Reality Proxy: Bridging Physical and Digital Interaction in Mixed Reality

TLDR: Reality Proxy is a novel Mixed Reality (MR) system that simplifies interaction with real-world objects by creating abstract digital ‘proxies’ for them. These proxies, enriched with AI-derived information, allow users to easily select, filter, group, and manipulate objects regardless of their physical distance or occlusion, using familiar gestures. The system aims to reduce physical strain and enhance user understanding of complex environments, demonstrated across applications like information retrieval, building navigation, and drone control.

Interacting with real-world objects in Mixed Reality (MR) environments can often be challenging. Imagine trying to select a specific book on a crowded, distant shelf or controlling multiple drones scattered across a large area. Traditional methods, like pointing with a hand ray or relying solely on gaze, often fall short when objects are far away, partially hidden, or tightly packed. These difficulties stem from the need to interact directly with physical objects, which are bound by their inherent physical limitations like size, position, and arrangement.

A new system called Reality Proxy offers a fresh approach to these challenges. Its core idea is to separate the act of interaction from the physical constraints of real-world objects by introducing ‘proxies.’ These proxies are abstract, digital representations of physical objects. When you interact with a proxy, it’s functionally the same as interacting with the actual object, but without the physical limitations.

Reality Proxy seamlessly shifts your interaction target from the physical object to its digital proxy during selection. This means you can easily select distant objects or perform complex manipulations using familiar gestures, without needing to learn new commands or navigate cumbersome menus. The system enhances these proxies with information derived from Artificial Intelligence (AI), including semantic attributes (like a book’s topic or color) and hierarchical spatial relationships (like a book being on a shelf, which is in a room).

How Reality Proxy Works

The process involves three main steps: activating, generating, and interacting with the proxies.

First, when a user performs a simple gesture, like a ‘pinch’ while gazing at an object, Reality Proxy activates. It uses an AI-driven pipeline to understand the scene. This involves detecting objects in hierarchical structures, meaning it can identify a whole bookshelf, individual books on it, or even smaller components like buttons on a microwave. It also extracts semantic attributes for each object, allowing for rich descriptions like ‘red book’ or ‘kitchen appliance.’ This detailed understanding of the scene forms the foundation for the proxies.

Next, the system generates these proxies. By default, it creates proxies for the primary objects within the user’s gaze, placing them conveniently near the user’s hand. These proxies are fixed-size, rectangular 3D objects, but crucially, they preserve the relative spatial relationships of the real objects. This ensures that even though you’re interacting with a digital representation, the spatial layout feels natural and coherent. For example, if two books are next to each other on a shelf, their proxies will also appear next to each other.

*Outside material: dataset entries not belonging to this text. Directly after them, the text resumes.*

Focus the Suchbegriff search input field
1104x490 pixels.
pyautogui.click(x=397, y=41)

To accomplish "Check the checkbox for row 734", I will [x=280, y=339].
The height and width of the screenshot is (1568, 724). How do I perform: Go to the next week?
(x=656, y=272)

Finally, interacting with the proxies is designed to keep the user focused on the real world. When you manipulate a proxy, visual feedback, such as a highlight, appears directly on the corresponding physical object. To keep the proxies easily accessible, a ‘lazy-follow’ mechanism ensures they stay near your hand without constantly reacting to minor movements, allowing for fluid transitions between focusing on the real world and glancing at the proxy.

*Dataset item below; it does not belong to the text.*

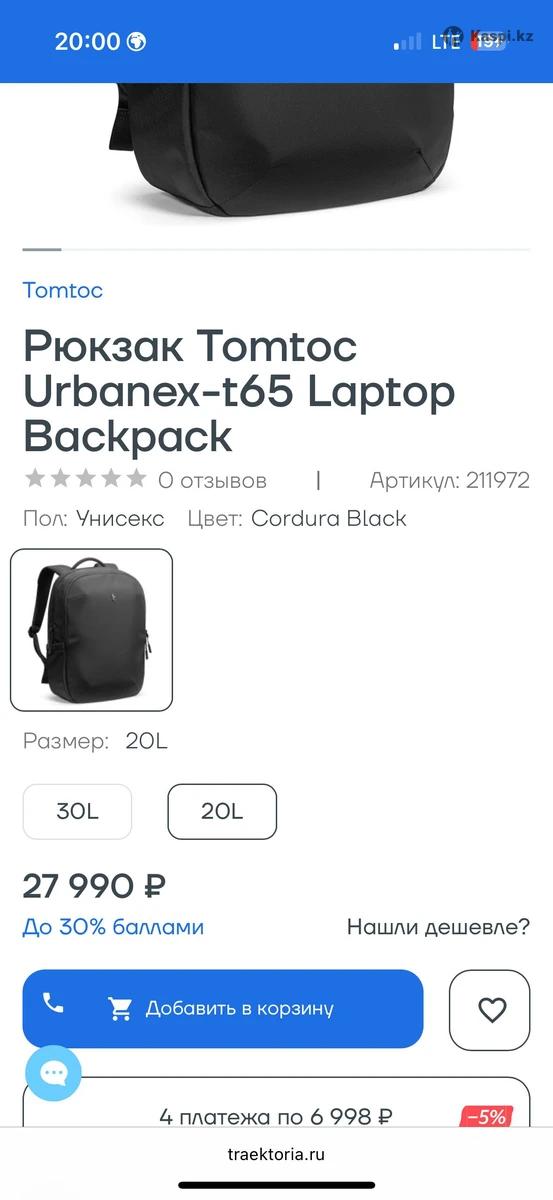Add backpack to favorites with heart icon
The image size is (553, 1200).
pos(490,1010)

Fluid Interactions Enabled

Reality Proxy unlocks several advanced interactions that were previously difficult in MR:

Skim and Preview Objects: Users can quickly browse information by sliding a finger across multiple proxies, with details appearing near the actual object.
Multiple Selection through Brushing: Selecting several objects at once becomes easy by brushing over their proxies, even if the real objects are distant.
Filtering Objects by Attribute: Objects can be filtered based on their semantic attributes (e.g., all books on ‘AI’ or all ‘red’ items), simplifying subset selection.
Interactions Leveraging Physical Affordance: Physical surfaces, like a table, can be transformed into touchpads for interacting with proxies, using familiar gestures like dragging or spreading fingers.
Grouping Objects via Spatial Zooming: Users can intuitively navigate hierarchical groups (e.g., zooming from a building to a floor, then to individual rooms) using a two-handed zoom gesture.
Grouping Objects by Semantic Attributes: Double-tapping a proxy can group other objects by shared attributes, like grouping rooms by department.
Creating Custom Groups: Users can create their own custom groups of objects by brushing an empty space to form a container and then adding proxies to it.

Also Read:

Real-World Applications

The versatility of Reality Proxy has been demonstrated across various scenarios:

Everyday Information Retrieval: Users can easily scan objects in an office or kitchen to retrieve associated data, such as finding the price of books on a shelf or interacting with scattered kitchen items.
Building Navigation: The system allows for fluid exploration of large-scale environments like multi-floor buildings, even revealing structures that are otherwise invisible or occluded.
Controlling Drones: Reality Proxy enables direct and efficient control of dynamic objects like multiple drones, allowing users to select and command them based on spatial position or attributes like battery level.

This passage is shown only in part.